The task: Reproduce each of the entries below word for word, with no alterations.
## start Available records
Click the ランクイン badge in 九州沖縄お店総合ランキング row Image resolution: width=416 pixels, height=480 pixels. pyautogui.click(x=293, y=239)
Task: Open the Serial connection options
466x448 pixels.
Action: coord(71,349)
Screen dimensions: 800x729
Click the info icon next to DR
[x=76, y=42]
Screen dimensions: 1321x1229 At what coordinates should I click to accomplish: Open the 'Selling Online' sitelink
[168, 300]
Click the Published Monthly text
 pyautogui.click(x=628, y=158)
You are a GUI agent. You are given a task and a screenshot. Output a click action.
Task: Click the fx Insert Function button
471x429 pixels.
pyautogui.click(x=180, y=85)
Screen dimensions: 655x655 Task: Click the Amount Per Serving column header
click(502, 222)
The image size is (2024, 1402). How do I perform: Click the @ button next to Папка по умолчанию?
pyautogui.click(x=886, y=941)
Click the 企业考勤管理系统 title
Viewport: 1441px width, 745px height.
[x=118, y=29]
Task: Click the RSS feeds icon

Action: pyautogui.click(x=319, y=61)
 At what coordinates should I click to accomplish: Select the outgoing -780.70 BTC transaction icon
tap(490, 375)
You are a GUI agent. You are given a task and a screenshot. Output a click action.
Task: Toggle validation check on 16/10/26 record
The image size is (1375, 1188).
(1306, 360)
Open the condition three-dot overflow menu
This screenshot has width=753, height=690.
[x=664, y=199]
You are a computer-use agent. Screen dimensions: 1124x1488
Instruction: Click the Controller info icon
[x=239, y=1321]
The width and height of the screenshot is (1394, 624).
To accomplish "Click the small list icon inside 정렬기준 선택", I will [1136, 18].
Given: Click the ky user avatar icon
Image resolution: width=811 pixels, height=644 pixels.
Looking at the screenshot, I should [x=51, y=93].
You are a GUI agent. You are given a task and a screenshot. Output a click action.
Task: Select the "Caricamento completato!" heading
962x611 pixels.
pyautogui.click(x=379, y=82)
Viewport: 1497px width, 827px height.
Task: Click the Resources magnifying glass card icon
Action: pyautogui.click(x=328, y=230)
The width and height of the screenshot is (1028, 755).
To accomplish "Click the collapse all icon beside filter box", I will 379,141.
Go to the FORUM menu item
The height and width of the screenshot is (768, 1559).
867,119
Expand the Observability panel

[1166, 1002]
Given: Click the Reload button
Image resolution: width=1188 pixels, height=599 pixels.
## end Available records
Response to this exercise:
Click the ランクイン badge in 九州沖縄お店総合ランキング row Image resolution: width=416 pixels, height=480 pixels. pyautogui.click(x=293, y=239)
Task: Open the Serial connection options
466x448 pixels.
Action: coord(71,349)
Screen dimensions: 800x729
Click the info icon next to DR
[x=76, y=42]
Screen dimensions: 1321x1229 At what coordinates should I click to accomplish: Open the 'Selling Online' sitelink
[168, 300]
Click the Published Monthly text
 pyautogui.click(x=628, y=158)
You are a GUI agent. You are given a task and a screenshot. Output a click action.
Task: Click the fx Insert Function button
471x429 pixels.
pyautogui.click(x=180, y=85)
Screen dimensions: 655x655 Task: Click the Amount Per Serving column header
click(502, 222)
The image size is (2024, 1402). How do I perform: Click the @ button next to Папка по умолчанию?
pyautogui.click(x=886, y=941)
Click the 企业考勤管理系统 title
Viewport: 1441px width, 745px height.
[x=118, y=29]
Task: Click the RSS feeds icon

Action: pyautogui.click(x=319, y=61)
 At what coordinates should I click to accomplish: Select the outgoing -780.70 BTC transaction icon
tap(490, 375)
You are a GUI agent. You are given a task and a screenshot. Output a click action.
Task: Toggle validation check on 16/10/26 record
The image size is (1375, 1188).
(1306, 360)
Open the condition three-dot overflow menu
This screenshot has width=753, height=690.
[x=664, y=199]
You are a computer-use agent. Screen dimensions: 1124x1488
Instruction: Click the Controller info icon
[x=239, y=1321]
The width and height of the screenshot is (1394, 624).
To accomplish "Click the small list icon inside 정렬기준 선택", I will [1136, 18].
Given: Click the ky user avatar icon
Image resolution: width=811 pixels, height=644 pixels.
Looking at the screenshot, I should [x=51, y=93].
You are a GUI agent. You are given a task and a screenshot. Output a click action.
Task: Select the "Caricamento completato!" heading
962x611 pixels.
pyautogui.click(x=379, y=82)
Viewport: 1497px width, 827px height.
Task: Click the Resources magnifying glass card icon
Action: pyautogui.click(x=328, y=230)
The width and height of the screenshot is (1028, 755).
To accomplish "Click the collapse all icon beside filter box", I will 379,141.
Go to the FORUM menu item
The height and width of the screenshot is (768, 1559).
867,119
Expand the Observability panel

[1166, 1002]
Given: Click the Reload button
Image resolution: width=1188 pixels, height=599 pixels.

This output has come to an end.